ANCHORAGE (KTUU) - The U.S. Senate Committee on Energy & Natural Resources met Thursday morning with the purpose of addressing prevention tactics when it comes to fires from electric grids.
To put in plain terms, what can electric companies do to prevent fires, and what would some solutions look like in the future?
Senator Lisa Murkowski, Chairwoman of the committee with West Virginia Senator Joe Manchin being the ranking member, listened to testimony from five witnesses. Notable witnesses include Bill Johnson, CEO and President of PG&E and Dr. B. Don Russell, Distinguished Professor and Director, Power System Automation Laboratory.
In Sen. Murkowski's opening statement, she highlighted California and the deadly Camp Fire. That 2018 wildfire killed 85 people and the cause was attributed to degraded power lines operated by PG&E, which eventually settled its liability for a combined $24.5 billion for victims and insurers. This sparked the need for discussion on the issue of what can be done to prevent similar wildfires across the nation, especially in the western United States.
Murkowski highlighted “California regulators and several of the state’s largest utilities to increase their use of Public Safety Power Shutoffs – or “PSPS plans” – as a precaution against possible wildfire ignitions during high wind events.”
She went on to say “PSPS plans call for utilities to de-energize power lines in extreme weather conditions and blackout large portions of their service territory.” This caused several lengthy blackouts for people in California earlier this fall.
But the problem, or concern, of power line fires, isn’t just a California issue, even though national attention was dedicated to the fires in the state. Murkowski mentioned that it is believed that several fires in the Mat-Su Valley are connected to power line ignitions.
“An investigation is still pending, but a tree falling onto a distribution line is the suspected cause of the McKinley Fire this summer, which resulted in the loss of 56 homes.”
What can be done to prevent power line ignition fires and what would some solutions look like?
Main takeaways from the two-hour hearing:
- Work needs to be done on creating technology that detects issues, and have the technologies being implemented as soon as possible.
- Development of diagnostic technologies that will help understand what went wrong or is going wrong on a power line or grid.
- Proactive measures for managing vegetation need to be/or continued to decrease risk
In Alaska alone, there have been over 175 wildfires in 2019 with suppression costs over $184,602,065.58, according to the National Interagency Fire Center. It remains unclear what the damage stemming from electric-grid-related fires has been.

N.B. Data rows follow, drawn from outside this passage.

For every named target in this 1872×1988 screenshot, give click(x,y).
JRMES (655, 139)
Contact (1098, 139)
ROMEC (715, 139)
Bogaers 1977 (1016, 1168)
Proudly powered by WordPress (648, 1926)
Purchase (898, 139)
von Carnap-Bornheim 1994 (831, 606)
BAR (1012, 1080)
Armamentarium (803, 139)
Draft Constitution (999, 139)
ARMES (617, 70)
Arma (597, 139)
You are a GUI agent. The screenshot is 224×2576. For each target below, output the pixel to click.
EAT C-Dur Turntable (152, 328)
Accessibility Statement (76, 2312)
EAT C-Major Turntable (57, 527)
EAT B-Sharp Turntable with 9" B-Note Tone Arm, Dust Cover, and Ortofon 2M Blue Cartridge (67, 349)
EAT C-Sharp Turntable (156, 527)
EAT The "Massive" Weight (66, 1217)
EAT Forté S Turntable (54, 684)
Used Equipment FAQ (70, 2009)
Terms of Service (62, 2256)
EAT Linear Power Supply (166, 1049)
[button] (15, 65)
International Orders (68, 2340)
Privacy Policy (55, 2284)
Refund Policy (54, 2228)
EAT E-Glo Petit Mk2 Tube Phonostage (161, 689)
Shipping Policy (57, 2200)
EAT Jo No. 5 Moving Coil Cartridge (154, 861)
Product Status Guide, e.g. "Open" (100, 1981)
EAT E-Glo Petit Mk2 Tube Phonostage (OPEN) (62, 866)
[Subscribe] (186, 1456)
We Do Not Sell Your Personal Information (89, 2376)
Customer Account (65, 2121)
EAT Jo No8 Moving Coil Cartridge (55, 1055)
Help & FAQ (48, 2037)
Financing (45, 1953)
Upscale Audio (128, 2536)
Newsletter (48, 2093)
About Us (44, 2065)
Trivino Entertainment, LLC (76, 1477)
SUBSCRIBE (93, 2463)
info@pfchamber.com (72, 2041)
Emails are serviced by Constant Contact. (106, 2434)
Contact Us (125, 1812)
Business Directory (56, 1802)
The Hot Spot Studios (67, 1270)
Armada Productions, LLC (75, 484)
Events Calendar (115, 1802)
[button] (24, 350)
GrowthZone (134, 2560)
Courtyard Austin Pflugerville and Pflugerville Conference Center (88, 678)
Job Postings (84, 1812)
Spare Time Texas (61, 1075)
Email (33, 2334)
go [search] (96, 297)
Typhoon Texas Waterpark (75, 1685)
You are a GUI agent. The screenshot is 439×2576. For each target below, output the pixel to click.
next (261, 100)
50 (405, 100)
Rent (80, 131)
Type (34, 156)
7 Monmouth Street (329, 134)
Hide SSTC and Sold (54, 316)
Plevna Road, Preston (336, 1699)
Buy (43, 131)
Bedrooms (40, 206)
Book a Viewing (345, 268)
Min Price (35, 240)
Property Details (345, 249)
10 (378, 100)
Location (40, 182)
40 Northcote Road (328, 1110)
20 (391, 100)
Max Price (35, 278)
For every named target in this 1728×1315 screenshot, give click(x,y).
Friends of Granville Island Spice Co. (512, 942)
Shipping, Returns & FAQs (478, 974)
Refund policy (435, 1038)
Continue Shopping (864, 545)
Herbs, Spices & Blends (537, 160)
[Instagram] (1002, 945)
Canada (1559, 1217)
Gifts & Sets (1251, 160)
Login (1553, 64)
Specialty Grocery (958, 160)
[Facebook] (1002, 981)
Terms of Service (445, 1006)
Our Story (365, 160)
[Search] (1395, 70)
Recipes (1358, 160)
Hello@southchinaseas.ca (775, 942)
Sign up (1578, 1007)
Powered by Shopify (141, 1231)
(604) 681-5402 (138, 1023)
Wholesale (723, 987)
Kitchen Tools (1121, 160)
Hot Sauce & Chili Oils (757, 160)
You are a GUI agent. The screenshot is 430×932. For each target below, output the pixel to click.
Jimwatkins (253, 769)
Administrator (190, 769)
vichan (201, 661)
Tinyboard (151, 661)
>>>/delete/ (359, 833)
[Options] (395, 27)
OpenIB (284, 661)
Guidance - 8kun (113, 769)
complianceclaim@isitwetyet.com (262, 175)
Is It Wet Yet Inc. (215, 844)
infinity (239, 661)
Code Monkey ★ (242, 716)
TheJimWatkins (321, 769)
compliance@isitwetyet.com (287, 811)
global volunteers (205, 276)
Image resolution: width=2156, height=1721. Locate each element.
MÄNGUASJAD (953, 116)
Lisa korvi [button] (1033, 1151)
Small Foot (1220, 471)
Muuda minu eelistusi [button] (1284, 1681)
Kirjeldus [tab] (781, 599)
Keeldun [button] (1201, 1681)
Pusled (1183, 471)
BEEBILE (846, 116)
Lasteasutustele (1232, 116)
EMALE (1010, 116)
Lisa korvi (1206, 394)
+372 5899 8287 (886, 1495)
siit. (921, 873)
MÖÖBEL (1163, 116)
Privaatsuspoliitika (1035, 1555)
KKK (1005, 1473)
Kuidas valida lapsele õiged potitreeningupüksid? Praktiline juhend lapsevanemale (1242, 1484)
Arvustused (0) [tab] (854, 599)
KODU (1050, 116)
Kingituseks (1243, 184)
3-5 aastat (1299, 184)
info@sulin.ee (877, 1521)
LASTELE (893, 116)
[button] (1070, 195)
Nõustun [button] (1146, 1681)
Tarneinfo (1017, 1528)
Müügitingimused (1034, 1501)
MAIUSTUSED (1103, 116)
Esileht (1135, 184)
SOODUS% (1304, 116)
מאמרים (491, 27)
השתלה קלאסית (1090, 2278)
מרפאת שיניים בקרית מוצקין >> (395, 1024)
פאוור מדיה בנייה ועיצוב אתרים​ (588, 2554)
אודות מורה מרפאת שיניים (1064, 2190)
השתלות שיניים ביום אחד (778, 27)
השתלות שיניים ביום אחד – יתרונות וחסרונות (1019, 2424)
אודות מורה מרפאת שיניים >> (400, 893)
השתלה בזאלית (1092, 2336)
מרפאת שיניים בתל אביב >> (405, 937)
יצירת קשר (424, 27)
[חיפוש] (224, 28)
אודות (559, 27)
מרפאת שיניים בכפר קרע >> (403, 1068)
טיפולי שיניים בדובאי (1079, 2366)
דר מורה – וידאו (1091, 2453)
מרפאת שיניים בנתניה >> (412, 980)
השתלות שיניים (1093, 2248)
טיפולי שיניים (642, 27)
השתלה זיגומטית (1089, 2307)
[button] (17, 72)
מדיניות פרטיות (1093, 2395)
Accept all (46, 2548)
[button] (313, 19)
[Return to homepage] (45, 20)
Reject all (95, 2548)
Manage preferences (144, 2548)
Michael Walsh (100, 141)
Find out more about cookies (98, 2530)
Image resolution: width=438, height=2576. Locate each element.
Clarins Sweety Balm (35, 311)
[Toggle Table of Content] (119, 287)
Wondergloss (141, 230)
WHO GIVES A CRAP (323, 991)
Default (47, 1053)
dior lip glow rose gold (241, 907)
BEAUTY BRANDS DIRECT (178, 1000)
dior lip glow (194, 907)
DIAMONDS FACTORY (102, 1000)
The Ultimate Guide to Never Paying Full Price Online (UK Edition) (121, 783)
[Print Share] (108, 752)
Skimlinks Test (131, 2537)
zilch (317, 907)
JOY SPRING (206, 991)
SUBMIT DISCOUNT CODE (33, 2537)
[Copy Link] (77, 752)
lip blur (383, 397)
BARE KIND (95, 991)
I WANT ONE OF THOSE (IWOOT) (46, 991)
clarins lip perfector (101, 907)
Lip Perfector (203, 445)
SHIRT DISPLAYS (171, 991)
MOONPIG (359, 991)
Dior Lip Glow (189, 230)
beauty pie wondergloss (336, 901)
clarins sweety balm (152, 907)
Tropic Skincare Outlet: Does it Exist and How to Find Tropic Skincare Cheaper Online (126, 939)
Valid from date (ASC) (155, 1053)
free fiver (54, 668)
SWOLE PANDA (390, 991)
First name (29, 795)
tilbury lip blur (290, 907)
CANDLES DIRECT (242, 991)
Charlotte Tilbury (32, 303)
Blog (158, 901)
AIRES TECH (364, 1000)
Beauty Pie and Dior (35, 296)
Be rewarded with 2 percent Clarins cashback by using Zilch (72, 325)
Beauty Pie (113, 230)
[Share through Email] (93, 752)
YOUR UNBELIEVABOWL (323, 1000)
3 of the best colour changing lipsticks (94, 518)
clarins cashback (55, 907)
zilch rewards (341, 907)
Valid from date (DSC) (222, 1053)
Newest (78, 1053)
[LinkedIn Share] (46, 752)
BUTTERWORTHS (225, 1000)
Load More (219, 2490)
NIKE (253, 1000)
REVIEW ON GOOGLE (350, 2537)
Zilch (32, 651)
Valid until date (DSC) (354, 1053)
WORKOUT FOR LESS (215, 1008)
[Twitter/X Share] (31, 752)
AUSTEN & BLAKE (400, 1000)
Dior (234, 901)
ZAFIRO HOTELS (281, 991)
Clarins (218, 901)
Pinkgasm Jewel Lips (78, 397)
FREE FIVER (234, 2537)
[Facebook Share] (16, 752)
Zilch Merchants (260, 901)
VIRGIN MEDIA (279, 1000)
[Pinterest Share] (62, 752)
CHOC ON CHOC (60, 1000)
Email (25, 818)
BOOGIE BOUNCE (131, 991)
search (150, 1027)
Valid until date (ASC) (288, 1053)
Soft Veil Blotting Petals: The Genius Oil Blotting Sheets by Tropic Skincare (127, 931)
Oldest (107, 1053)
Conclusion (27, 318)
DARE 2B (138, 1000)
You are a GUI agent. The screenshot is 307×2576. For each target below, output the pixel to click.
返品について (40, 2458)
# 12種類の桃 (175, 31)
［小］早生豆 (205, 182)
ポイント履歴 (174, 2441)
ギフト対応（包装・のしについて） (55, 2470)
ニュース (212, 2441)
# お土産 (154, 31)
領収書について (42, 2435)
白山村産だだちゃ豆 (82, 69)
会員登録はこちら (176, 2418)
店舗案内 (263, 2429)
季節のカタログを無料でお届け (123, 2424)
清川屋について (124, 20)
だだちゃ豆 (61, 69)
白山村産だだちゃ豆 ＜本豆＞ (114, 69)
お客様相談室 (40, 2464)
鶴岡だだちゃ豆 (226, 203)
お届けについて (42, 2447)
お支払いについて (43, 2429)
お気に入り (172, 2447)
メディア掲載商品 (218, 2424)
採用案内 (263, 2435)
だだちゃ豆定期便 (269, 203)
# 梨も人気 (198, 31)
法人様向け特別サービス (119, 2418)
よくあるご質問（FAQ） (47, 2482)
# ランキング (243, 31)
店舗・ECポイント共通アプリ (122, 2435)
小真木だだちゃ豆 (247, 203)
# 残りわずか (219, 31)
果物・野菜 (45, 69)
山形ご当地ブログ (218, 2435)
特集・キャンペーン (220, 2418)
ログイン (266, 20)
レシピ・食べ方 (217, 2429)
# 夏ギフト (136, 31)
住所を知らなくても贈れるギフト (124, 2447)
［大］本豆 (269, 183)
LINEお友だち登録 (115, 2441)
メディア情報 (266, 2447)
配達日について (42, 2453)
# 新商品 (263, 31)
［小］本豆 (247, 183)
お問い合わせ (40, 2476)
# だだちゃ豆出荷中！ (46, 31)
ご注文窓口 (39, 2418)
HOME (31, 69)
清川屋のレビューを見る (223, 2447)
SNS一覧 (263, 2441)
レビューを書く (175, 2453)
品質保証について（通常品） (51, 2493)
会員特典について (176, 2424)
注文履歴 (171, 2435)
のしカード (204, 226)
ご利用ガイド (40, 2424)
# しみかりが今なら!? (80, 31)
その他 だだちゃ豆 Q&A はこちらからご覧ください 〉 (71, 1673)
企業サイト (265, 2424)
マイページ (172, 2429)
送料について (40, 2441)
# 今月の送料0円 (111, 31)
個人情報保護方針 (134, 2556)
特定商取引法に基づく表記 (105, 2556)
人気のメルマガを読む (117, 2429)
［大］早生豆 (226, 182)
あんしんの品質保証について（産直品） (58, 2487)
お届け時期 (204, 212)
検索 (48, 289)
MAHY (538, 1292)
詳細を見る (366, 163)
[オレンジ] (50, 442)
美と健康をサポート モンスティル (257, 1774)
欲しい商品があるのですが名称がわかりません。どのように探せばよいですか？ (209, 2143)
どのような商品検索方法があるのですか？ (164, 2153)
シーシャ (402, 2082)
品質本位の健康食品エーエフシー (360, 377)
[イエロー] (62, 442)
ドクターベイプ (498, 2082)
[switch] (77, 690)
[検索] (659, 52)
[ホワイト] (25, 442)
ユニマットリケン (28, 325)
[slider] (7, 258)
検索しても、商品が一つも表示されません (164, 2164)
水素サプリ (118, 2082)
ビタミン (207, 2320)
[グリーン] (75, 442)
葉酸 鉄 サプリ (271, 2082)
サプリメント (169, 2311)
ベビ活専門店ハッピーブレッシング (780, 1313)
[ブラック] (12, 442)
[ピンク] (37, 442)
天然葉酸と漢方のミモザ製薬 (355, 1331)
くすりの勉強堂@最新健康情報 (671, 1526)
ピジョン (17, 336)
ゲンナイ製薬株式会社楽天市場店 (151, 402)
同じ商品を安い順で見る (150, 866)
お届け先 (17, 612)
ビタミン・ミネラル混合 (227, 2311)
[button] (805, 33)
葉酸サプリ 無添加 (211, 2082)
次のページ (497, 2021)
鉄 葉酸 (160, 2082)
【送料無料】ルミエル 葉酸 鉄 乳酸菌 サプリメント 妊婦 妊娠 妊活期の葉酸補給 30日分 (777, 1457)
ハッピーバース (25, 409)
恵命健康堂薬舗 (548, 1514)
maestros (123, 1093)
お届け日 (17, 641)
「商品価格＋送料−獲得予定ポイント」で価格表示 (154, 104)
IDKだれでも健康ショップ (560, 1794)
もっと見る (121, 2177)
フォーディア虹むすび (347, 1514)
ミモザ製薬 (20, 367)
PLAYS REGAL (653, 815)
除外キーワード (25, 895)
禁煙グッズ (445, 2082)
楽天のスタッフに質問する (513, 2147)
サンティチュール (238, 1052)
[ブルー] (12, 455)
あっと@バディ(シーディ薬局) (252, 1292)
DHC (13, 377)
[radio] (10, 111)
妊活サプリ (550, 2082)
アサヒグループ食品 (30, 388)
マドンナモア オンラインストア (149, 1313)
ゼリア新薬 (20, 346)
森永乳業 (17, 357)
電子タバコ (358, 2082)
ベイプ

One option would be burying powerlines, but that comes with costs.
“We all know that undergrounding would certainly eliminate some of the risks that you see, you’re not going to see downed lines cause of the fire, but the cost is considerable,” Sen. Murkowski said when questioning Johnson.
Johnson said it's something that electricity companies have already started planning.
“Historically undergrounding was usually for aesthetic purposes,” Bill Johnson, CEO, and President of PG&E said, "In recent years as we built substations, subdivisions and other things more underground. And we do plan to underground more in California distribution line.” But Johnson went on to say that there comes a time when a certain line size and voltage makes it impossible to have the line underground, thus calling for other solutions.
There was also discussion into more technological solutions for problems.
Dr. B. Don Russell, a professor at Texas A&M and an expert in electric power engineering, highlighted how tech devices are being used to monitor, diagnosis and detect issues on lines and grids.
“We can do more because we need to use advanced diagnostics. Everything that everyone has said they want to do is good, “ Russell said, “I will tell you because I’ve looked at all the fires in California that are significant as well as in Texas, Oklahoma and other places many of the things we are doing are not addressing…we need more diagnostics.”
Russell went on to say “Waveform analytics is able today to diagnose your car, it’s able to diagnose the health and condition of your body, and we can most certainly diagnose in real-time a lot of the things that are failing on power systems.”
The panel of witnesses each highlighted that technology is being implemented in some areas, but a wide-spread distribution of use is not currently happening.
In her closing remarks, Murkowski highlighted the importance of technology and its role along with other possible solution were highlighted during the hearing.